Unlike in the UTXO-based model, each private state update affects the entire application state, even if the application data can be logically sharded. To achieve concurrency, the Mina protocol [Min23] introduces an action/reducer pattern, where commutative actions are posted on-chain, and can be processed (”reduced”) at timely intervals. Although actions are public, they can be made privacy-preserving through clever design, such as homomorphically encrypting each action to some authorized reducer service.
Transaction execution proceeds through three stages:
- Intent pre-authorization: the user authorizes the spending of her resources, conditional on the fulfilment of some desired end-state. This is completed locally off-chain, using a signature as a binding commitment.
- Transaction creation: partial intents are matched to specify a complete execution trace of a transaction. All conditions of all intents must be satisfied in a transaction. For instance, a trade intent can be matched with that of a counterparty, or batched with other trades into a single aggregate trade. This process can happen off-chain, on-chain, or with some combination of both.
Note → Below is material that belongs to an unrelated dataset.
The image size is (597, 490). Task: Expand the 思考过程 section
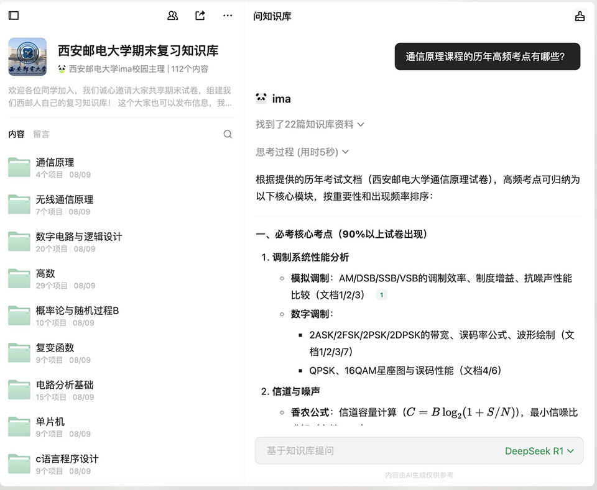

- Settlement: finally, transactions are executed and state transitions are effected. This always happens on-chain, meaning it can be replayed by every consensus node in the network.
Most protocols surveyed in this SoK perform all intent matching off-chain, and simply settle completed transactions on-chain. In effect, each application on the network functions as its own “rollup”: network consensus nodes cannot access user intents, and can instead only validate fully-specified execution paths. Put another way, the result of the transaction execution must be known before it is submitted to the network. As a consequence, privacy properties in this execution model are mostly dependent on application design, and not protocol design.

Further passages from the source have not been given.